I get the point - the dev process isn't accessible to others. But models are fine tunable by others (at relatively low cost).
hotblack
Senior Member (Voting Rights)
Yes, sorry, I know you understand the nuances, I suppose in the context of this discussion the difference seems important as we cannot see the source code, the training data. The methods are hidden even if the results are ‘open’. Which seems very much like the sort of closed science we are advocating against here?
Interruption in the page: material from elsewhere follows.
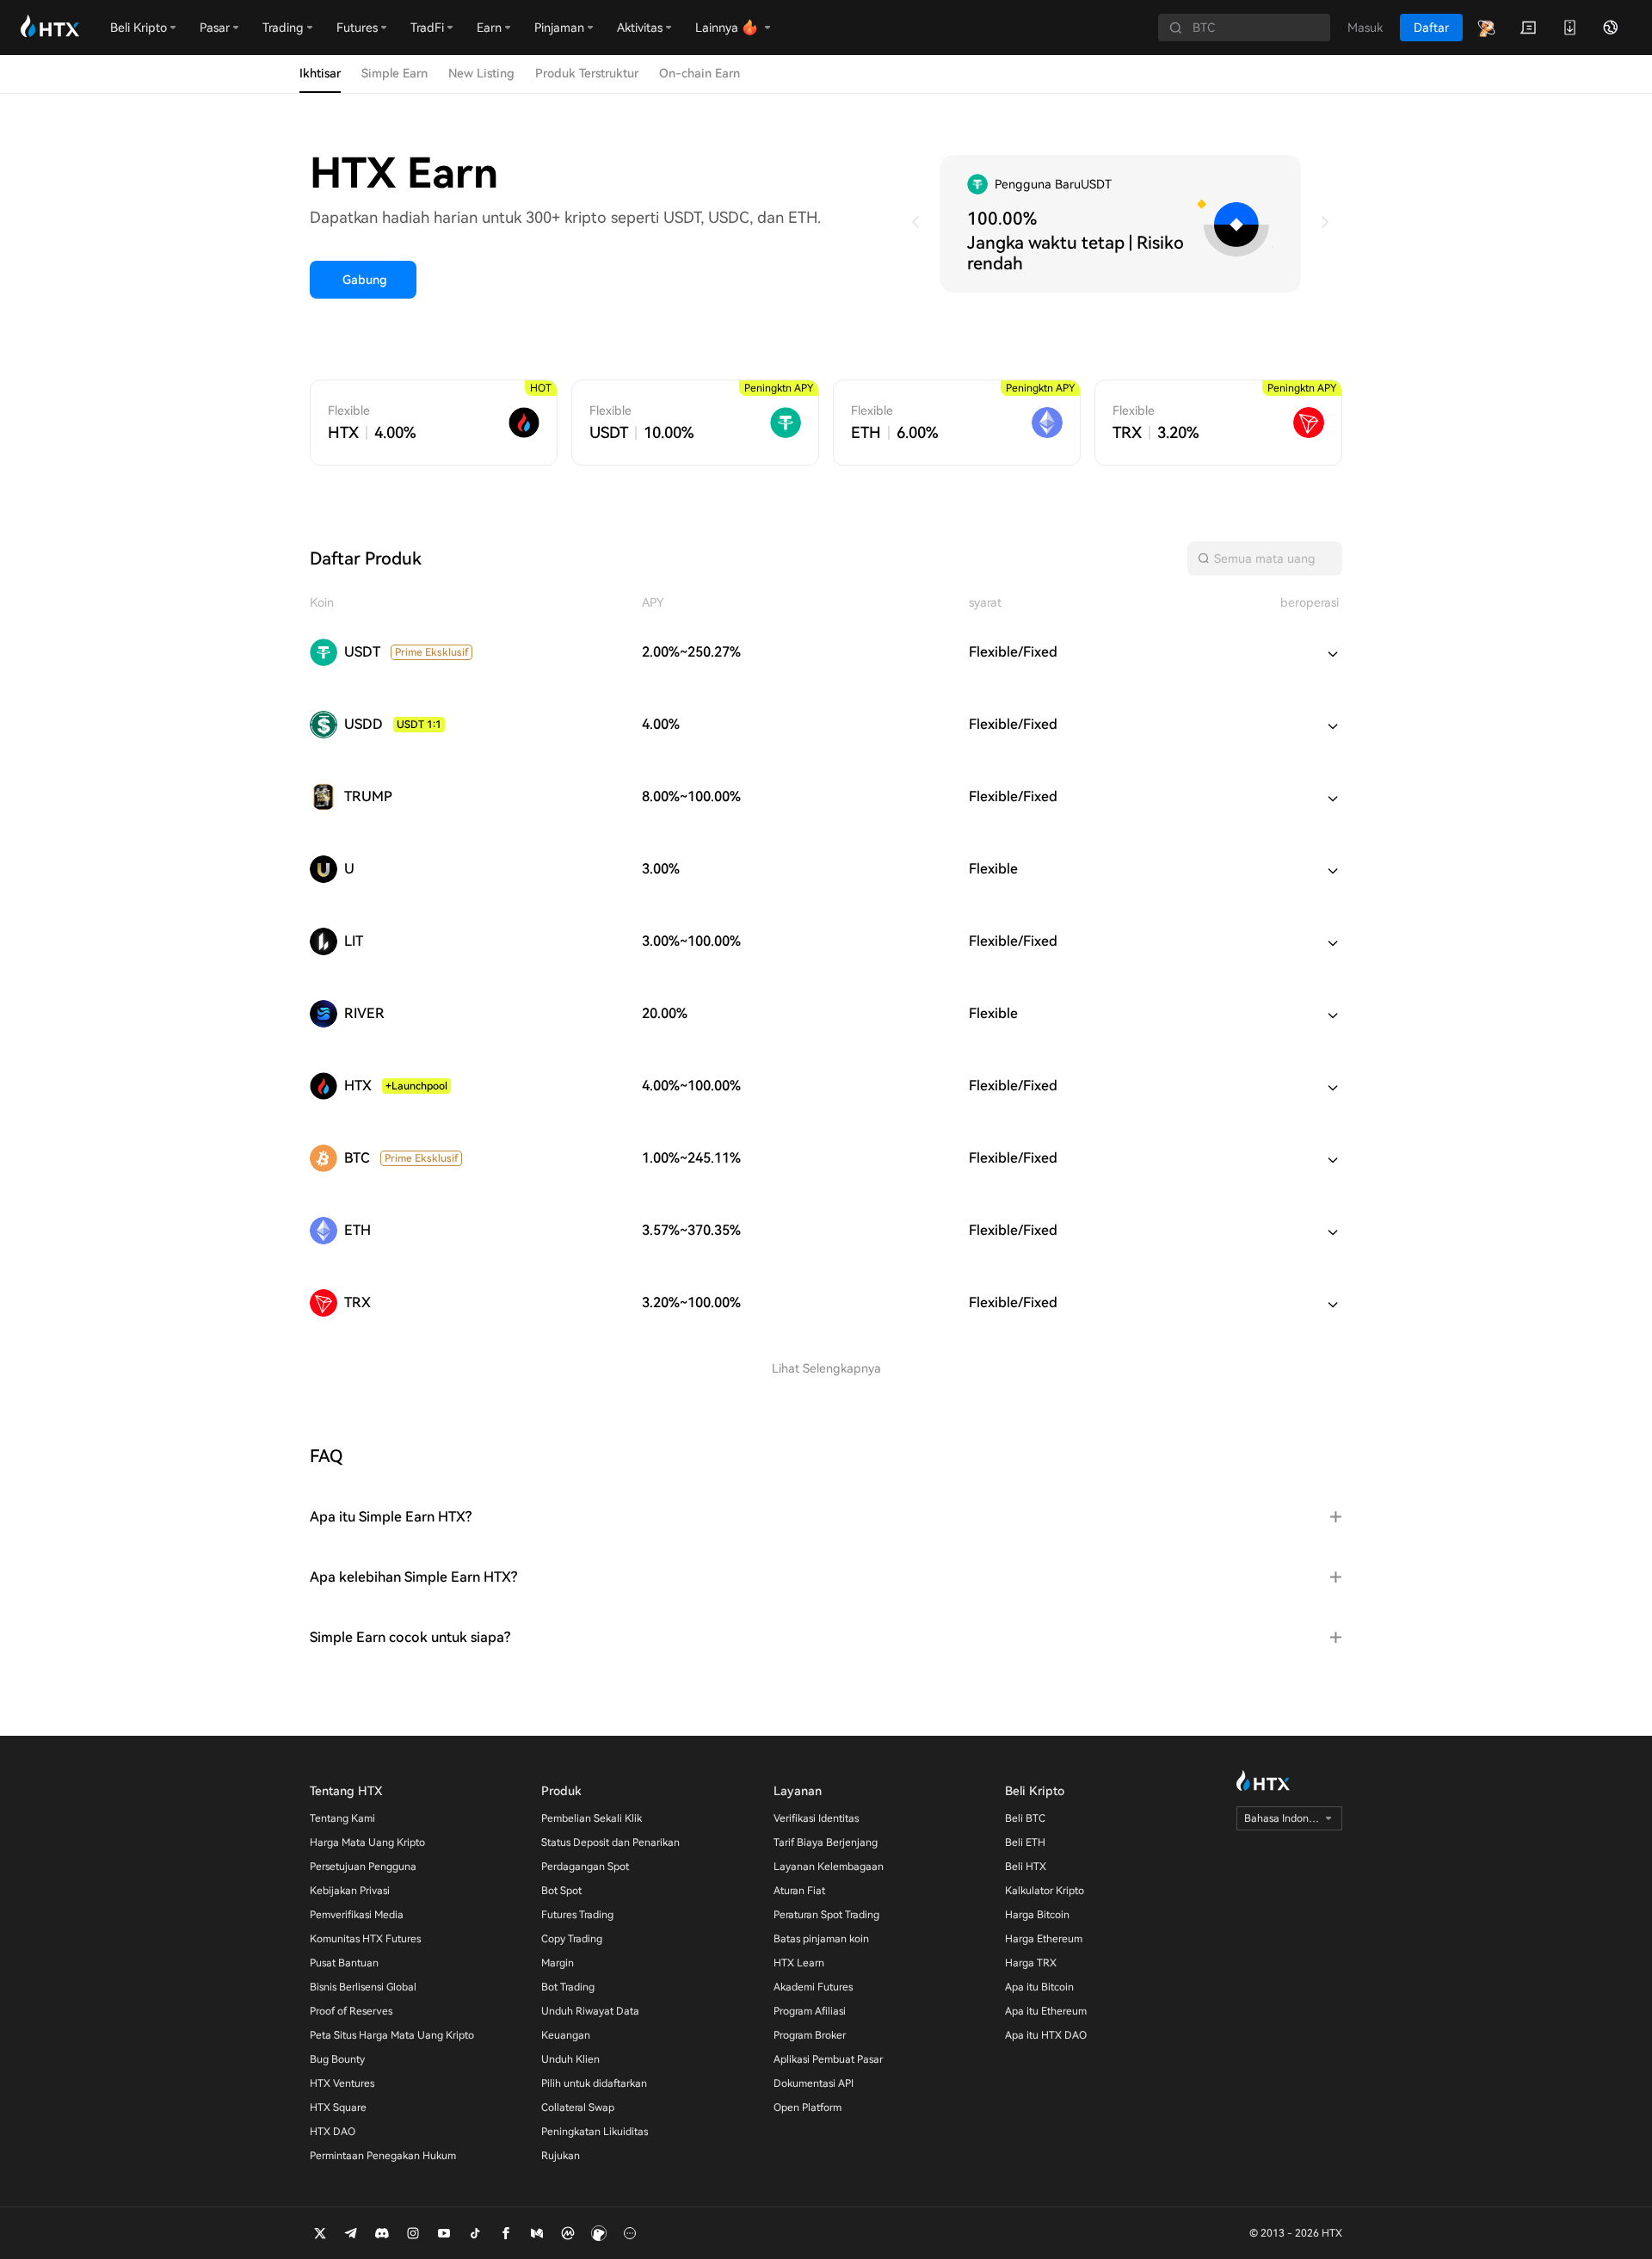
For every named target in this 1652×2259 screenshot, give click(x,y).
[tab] (826, 1517)
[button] (826, 1517)
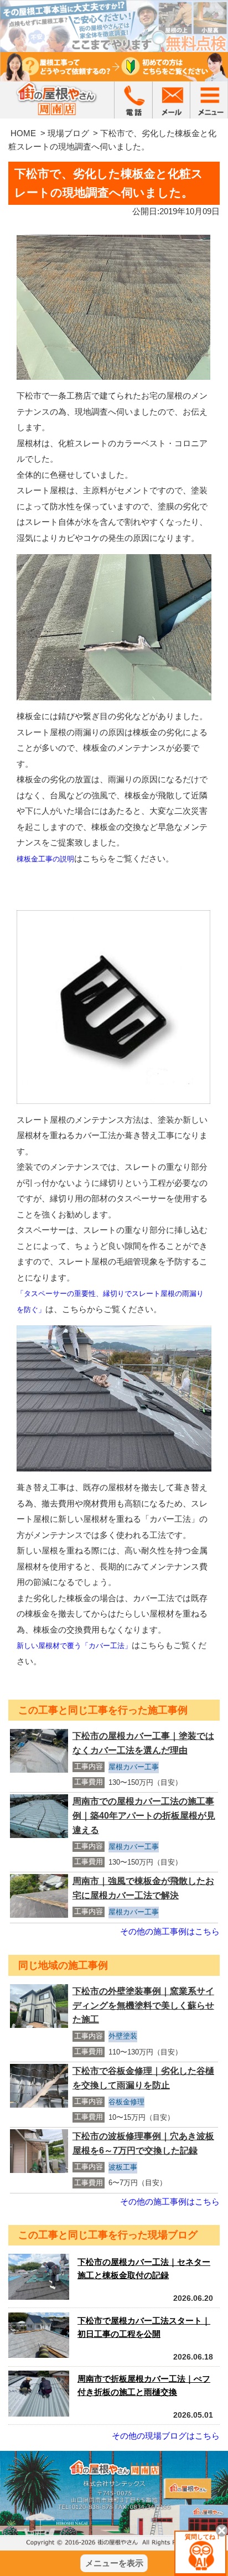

I think its slightly different as the artifact (model) is available and can be externally examined and tested. Its not just a paper that you can read with chosen results. With an open weight model I can (and do) download it and test its capabilities (and bad things it may help me do) - I can also modify it (via fine tuning). I can examine its working in detail as well. So although I have to trust how it is created I can perform a lot of testing. There are also standard benchmarks for comparison which again I can run (as I may not trust published figures given the random token selection would allow cherry picking of results).
I'm not sure what the medical equivalent of that would be for say trial results. For a biological model it would be to be able to explore, test, poke and change a given model and see how well it matches other data.